252 points lgats | 4 comments | | HN request time: 0.802s | source

I have been struggling with a bot– 'Mozilla/5.0 (compatible; crawler)' coming from AWS Singapore – and sending an absurd number of requests to a domain of mine, averaging over 700 requests/second for several months now. Thankfully, CloudFlare is able to handle the traffic with a simple WAF rule and 444 response to reduce the outbound traffic.

I've submitted several complaints to AWS to get this traffic to stop, their typical followup is: We have engaged with our customer, and based on this engagement have determined that the reported activity does not require further action from AWS at this time.

I've tried various 4XX responses to see if the bot will back off, I've tried 30X redirects (which it follows) to no avail.

The traffic is hitting numbers that require me to re-negotiate my contract with CloudFlare and is otherwise a nuisance when reviewing analytics/logs.

I've considered redirecting the entirety of the traffic to aws abuse report page, but at this scall, it's essentially a small DDoS network and sending it anywhere could be considered abuse in itself.

Are there others that have similar experience?

1. pickle-wizard ◴[] No.45622128[source]
Do you have any legitimate traffic coming from AWS? My thought is to just drop all traffic from their ASN. Once they can't contact you for a while they'll move along and you could unblock.
replies(1): >>45623508 #
2. kijin ◴[] No.45623508[source]
If it's all from a single AWS region, this is the way to go.

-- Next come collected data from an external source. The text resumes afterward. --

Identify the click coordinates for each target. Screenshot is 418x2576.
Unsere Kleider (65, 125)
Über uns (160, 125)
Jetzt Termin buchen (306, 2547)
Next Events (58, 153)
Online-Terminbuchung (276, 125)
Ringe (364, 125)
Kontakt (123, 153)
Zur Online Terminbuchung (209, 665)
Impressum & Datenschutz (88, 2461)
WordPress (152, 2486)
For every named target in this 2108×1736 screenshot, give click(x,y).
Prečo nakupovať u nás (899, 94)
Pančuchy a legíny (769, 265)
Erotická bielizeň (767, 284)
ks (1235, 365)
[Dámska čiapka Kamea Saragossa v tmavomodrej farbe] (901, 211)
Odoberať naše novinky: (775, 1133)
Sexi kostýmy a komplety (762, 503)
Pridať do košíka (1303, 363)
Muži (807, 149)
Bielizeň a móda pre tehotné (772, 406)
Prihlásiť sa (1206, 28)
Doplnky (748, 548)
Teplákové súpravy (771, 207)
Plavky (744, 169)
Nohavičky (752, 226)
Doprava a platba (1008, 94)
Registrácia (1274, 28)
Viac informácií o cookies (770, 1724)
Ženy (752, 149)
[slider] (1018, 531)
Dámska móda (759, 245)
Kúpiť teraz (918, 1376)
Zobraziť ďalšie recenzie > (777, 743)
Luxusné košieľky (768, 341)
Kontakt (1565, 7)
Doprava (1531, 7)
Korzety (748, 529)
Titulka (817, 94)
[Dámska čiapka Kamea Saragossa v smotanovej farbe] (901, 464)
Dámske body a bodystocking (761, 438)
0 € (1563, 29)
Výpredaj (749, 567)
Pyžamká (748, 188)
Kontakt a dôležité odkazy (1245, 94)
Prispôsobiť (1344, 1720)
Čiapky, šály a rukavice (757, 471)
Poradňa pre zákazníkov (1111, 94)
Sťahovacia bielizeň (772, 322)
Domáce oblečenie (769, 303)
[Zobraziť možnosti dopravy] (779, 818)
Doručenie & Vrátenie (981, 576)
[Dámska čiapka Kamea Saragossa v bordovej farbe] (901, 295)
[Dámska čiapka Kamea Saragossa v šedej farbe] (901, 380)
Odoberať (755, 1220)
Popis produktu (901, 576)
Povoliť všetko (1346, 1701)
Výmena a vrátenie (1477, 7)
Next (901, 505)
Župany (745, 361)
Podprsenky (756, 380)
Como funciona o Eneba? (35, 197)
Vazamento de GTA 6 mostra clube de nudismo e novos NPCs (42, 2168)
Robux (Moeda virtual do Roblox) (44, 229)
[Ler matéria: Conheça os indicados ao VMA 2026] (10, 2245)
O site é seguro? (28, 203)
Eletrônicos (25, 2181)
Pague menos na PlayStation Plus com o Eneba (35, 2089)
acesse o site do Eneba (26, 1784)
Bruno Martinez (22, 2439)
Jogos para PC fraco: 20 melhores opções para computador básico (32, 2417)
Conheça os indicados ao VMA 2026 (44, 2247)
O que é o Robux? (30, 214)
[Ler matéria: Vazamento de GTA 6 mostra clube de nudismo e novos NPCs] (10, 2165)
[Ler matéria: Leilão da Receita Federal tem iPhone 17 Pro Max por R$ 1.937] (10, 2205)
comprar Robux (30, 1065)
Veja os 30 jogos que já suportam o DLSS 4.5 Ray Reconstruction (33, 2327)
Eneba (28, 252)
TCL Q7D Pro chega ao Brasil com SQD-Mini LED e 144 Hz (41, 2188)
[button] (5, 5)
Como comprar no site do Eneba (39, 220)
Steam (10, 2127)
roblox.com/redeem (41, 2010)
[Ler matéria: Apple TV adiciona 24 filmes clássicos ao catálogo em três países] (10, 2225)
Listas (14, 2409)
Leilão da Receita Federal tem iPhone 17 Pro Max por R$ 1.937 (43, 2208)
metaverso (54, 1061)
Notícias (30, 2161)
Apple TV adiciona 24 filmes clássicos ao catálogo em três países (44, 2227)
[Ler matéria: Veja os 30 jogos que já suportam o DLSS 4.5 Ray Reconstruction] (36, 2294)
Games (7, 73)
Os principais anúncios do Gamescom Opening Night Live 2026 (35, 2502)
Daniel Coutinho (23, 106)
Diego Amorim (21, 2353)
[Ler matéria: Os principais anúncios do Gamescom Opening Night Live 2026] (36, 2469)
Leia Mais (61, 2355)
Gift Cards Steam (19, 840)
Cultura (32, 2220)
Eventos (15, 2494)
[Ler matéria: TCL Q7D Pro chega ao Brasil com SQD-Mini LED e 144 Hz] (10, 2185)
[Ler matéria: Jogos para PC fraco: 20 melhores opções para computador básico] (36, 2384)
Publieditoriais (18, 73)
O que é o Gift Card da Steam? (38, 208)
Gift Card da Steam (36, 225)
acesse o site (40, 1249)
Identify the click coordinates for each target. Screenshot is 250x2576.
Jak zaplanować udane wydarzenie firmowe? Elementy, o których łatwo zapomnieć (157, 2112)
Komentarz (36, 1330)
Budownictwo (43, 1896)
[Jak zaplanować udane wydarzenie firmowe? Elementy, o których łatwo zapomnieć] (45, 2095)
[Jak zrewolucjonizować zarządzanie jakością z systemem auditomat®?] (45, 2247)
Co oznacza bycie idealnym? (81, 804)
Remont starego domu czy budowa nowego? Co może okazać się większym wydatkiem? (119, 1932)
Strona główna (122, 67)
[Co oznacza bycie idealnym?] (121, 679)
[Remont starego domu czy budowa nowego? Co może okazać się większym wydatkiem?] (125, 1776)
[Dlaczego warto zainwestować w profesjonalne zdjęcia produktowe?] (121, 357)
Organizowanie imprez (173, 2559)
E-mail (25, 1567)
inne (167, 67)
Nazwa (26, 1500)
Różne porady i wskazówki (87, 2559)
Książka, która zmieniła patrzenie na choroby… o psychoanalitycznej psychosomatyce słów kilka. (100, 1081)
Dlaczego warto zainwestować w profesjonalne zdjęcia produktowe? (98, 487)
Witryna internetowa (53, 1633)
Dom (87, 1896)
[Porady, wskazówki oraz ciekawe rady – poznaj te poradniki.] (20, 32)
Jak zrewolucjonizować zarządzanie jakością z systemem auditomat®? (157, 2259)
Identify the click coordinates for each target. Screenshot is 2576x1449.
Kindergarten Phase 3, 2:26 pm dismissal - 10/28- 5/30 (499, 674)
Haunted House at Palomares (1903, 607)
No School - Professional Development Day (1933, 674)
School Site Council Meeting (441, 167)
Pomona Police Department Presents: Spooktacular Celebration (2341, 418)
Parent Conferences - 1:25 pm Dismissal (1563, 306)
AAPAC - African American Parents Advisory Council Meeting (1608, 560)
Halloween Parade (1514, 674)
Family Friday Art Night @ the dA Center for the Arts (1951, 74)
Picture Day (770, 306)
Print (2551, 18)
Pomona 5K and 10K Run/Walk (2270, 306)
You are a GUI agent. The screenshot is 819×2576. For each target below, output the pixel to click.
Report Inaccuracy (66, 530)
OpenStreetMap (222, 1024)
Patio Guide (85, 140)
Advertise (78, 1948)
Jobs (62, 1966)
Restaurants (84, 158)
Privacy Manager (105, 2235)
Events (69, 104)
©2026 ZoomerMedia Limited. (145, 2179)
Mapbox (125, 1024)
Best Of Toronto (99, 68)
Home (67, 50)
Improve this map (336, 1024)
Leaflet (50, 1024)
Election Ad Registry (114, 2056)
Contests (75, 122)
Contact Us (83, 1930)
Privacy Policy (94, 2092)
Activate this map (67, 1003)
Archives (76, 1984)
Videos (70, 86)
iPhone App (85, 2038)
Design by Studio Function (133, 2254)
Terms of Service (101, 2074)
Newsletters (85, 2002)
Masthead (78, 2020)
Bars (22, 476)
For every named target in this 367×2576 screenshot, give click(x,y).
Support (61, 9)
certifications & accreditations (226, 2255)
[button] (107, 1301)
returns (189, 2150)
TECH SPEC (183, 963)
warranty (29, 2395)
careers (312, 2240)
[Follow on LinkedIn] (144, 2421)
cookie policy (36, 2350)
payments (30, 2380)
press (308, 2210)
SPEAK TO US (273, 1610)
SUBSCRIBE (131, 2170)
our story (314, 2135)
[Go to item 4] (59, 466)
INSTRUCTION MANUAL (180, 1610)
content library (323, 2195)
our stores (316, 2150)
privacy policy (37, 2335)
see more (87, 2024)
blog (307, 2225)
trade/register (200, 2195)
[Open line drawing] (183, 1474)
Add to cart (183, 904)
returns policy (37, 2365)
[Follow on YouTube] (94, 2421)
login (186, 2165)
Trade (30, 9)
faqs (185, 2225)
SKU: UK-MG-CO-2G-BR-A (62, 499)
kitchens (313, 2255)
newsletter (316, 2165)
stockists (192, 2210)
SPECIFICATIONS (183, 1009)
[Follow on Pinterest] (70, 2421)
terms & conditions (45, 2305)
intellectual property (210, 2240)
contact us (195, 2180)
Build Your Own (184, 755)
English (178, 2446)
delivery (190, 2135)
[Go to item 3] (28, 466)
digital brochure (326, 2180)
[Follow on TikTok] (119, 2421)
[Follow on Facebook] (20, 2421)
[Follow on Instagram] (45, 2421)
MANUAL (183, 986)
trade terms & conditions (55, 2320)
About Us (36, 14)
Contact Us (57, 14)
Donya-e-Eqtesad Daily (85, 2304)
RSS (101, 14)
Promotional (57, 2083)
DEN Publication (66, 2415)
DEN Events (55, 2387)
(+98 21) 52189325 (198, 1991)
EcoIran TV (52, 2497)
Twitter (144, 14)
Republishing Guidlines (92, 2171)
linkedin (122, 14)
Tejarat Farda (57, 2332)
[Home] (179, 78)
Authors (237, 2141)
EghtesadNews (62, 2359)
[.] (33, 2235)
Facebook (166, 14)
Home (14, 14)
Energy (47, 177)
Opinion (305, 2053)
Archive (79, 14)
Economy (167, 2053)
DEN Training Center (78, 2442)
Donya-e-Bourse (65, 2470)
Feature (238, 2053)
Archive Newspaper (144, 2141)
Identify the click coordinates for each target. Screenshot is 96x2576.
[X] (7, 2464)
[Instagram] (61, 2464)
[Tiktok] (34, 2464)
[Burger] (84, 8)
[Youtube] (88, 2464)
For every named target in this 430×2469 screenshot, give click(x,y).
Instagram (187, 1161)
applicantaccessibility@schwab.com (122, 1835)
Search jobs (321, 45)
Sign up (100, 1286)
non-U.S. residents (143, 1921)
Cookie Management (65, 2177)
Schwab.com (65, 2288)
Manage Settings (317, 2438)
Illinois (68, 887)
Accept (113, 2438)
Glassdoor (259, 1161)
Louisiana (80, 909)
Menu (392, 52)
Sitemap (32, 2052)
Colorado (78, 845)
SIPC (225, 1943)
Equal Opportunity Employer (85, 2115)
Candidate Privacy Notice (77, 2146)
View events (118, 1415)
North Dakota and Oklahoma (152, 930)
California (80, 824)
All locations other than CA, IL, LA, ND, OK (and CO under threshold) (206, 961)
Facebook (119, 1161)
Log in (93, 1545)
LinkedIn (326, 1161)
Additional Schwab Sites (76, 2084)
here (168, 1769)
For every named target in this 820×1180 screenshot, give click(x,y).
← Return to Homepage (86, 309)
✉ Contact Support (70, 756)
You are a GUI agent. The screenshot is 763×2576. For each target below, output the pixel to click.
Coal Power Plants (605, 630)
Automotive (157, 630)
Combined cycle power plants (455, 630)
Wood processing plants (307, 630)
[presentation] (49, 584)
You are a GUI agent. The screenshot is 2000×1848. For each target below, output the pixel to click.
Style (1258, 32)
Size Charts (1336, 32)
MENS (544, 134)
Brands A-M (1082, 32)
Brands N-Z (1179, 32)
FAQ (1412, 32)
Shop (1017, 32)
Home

I tend to be careful with residential or office IP ranges. But if it looks like a datacenter, it will be blocked, no second thoughts. Especially if it's a cloud provider that makes it too easy for customers to rotate IPs. Identify the ASN within which they're rotating their IPs, and block it. This is much more effective than blocking based on arbitrary CIDRs or geographical boundaries.

Unless you're running an API for developers, there's no legitimate (non-crawling) reason for someone to request your site from an AWS resource. Even less so for something like Huawei Cloud.

replies(1): >>45623794 #
3. mat_epice ◴[] No.45623794[source]
> there's no legitimate (non-crawling) reason for someone to request your site from an AWS resource

I used to run an X instance in the cloud that I would sometimes browse websites from. It sucked but it was also legitimate.

replies(1): >>45623880 #
4. kijin ◴[] No.45623880{3}[source]
"Legitimate" is relative here. I would count you as using unusual software to hide your actual source address. Not a huge concern because if you're doing that, I assume you also know how to move around to avoid getting blocked.

In fact, the ability to move to a different cloud on short notice is also part of the CAPTCHA, because large cloud-based botnets usually can't. They'd get instabanned if they tried to move their crawling boxes to something like DigitalOcean.